En qué grado de angustia y pánico incontrolado no se encontrará cierto ministro en funciones que el pasado jueves, durante la primera y fallida votación de investidura de Mariano Rajoy, le dio un empujón a una periodista que, atónita, trastabilló y a punto estuvo de perder la verticalidad en los pasillos de Congreso de los Diputados. Bien es cierto que ministro y periodista nunca han tenido una fluida relación, pero un empujón por mínimo que sea refleja, además de la escasa educación del ínclito, el grado de paranoia que le rodea. Tan sorprendente fue el hecho que hasta un bedel de la cámara se acercó a ella para preguntarle, cariacontecido, si se encontraba bien.

La periodista se encontraba y se encuentra perfectamente pero el ministro, en funciones, es evidente que no tanto. Empellones al margen, es notorio que su estado deja entrever algunos síntomas que caracterizan la paranoia de la que antes hablaba. Dos especialmente: manía persecutoria, al creer que está siendo perseguido por fuerzas incontrolables, y delirios de grandeza, por estar convencido de ser el elegido para las más altas misiones.

Manía persecutoria porque cree que el mundo está contra él, empezando por todos los periodistas, salvo los de cámara, y siguiendo por la mitad de sus compañeros de Ejecutivo, con la vicepresidenta Soraya Sáenz de Santamaría a la cabeza. Y delirios de grandeza porque está convencido de que su valía no ha sido suficientemente reconocida y que su inteligencia preclara le hacía merecedor a más elevados designios, incluido, por qué no, la presidencia del Gobierno que ostenta su todavía amigo Mariano Rajoy.

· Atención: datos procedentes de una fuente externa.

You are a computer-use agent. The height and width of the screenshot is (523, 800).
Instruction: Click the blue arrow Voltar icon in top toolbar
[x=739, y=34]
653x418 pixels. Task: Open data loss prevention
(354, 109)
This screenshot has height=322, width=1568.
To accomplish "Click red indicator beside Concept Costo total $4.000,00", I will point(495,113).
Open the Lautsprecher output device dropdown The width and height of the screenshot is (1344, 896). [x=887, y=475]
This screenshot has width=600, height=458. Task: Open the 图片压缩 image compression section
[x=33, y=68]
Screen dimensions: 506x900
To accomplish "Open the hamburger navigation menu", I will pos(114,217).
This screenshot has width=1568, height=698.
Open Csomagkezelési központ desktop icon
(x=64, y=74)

Enrique González Duro afirma en su libro La paranoia: “Los factores desencadenantes de esta enfermedad se encuentran muy activos en individuos que presentan un acusado narcisismo y que se han visto expuestos a serias frustraciones”. Y añade: “El afectado es rígido e incorregible: no tiene en cuenta las razones contrarias, sólo recoge datos o signos que le confirmen el prejuicio, para convertirlo en convicción”.

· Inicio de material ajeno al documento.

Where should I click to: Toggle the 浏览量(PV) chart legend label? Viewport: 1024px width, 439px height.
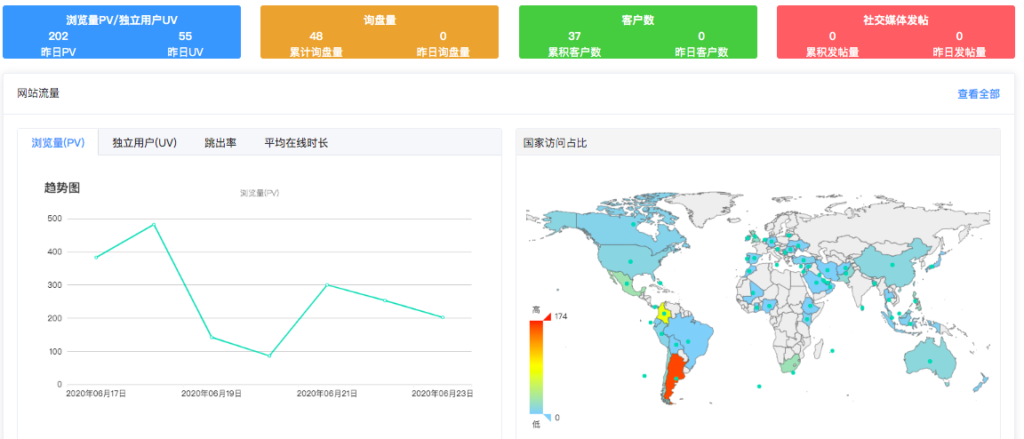259,192
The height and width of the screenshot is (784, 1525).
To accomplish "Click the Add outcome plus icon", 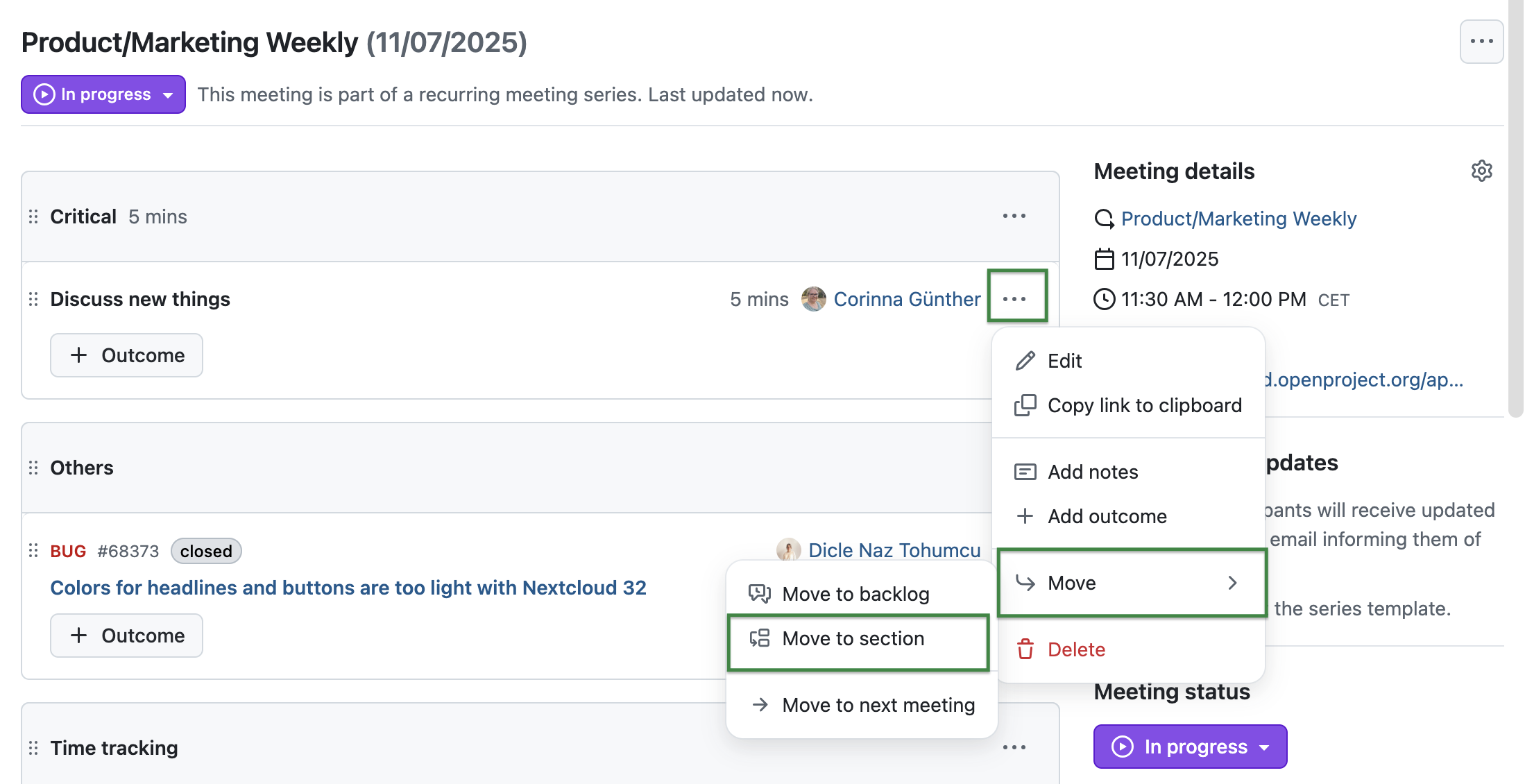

Ignoro si, además de todo lo anterior, su grado de excitación permanente y sus nervios siempre al borde de un ataque de prepotencia y estupidez son una constante habitual en su forma de ser, tienen que ver con los avatares de su carrera política o si por el contrario son la expresión de última hora del temor desaforado a verse despojado, como se vaticina, de un puesto en el próximo Consejo de Ministros.

Lo cierto es que el incidente con la periodista, al margen de reflejar el talante miserable del personaje, es un simple chunguerío si lo comparamos con la verborrea sexista que dedica habitualmente a su compañera vicepresidenta del Gobierno. Soraya Sáenz de Santamaría es, sin duda, no solamente la diana de sus furibundos ataques sino también el rigor de todas sus desdichas.

Durante la misma sesión de investidura de la pasada semana, el ministro no se cortó a la hora de dirigirse a determinados periodistas recriminándoles por hacer caso a las fuentes “mínimas” de Moncloa que les estaban intoxicando contra él. En otras ocasiones ha utilizado la palabra “menina” –se congratula de haber sido el padre de la expresión– o simplemente “enana” para referirse a la número 2 de Rajoy.

Pero lo cierto es que este sexismo latente que utiliza contra su compañera de gabinete, sus graciejas siempre machistas, sus chistes facilones y vulgares o sus risitas perdonavidas, nunca han encontrado respuesta ni entre sus compañeros de bancada -que le han dejado decir-, ni entre los periodistas que en demasiadas ocasiones le han reído las gracias sin reprocharle -ni estos ni tampoco aquellos- que descalificara a la vicepresidenta sin más base que su sexo o su altura. ¡Con la cantidad de esqueletos que ella guarda en el armario!

Estos mismos días, el comisario europeo alemán Günther Oettinger ha tenido que pedir perdón por utilizar la expresión “ojos rasgados” al referirse a los miembros de una delegación china de visita en Bruselas. “Quise utilizar un lenguaje familiar”, ha dicho, “pero no he querido faltar al respeto a China”. ¿Se imaginan ustedes a un ministro español pidiendo perdón por empujar de malas maneras pero familiarmente a una periodista o por el lenguaje tan familiar de llamar “enana” a una compañera de trabajo? Yo tampoco. Pero también me cuesta imaginar por qué un personaje así, de esta apabullante familiaridad, haya sido y siga siendo ministro de España, qué misterios insondables han mantenido ahí, hasta el último día, sus graciejas, sus chistes, sus risitas, su sexismo lacerante...

Espero que al menos estas líneas no sirvan para que el presidente del Gobierno salve otra vez a su ministro paranoico.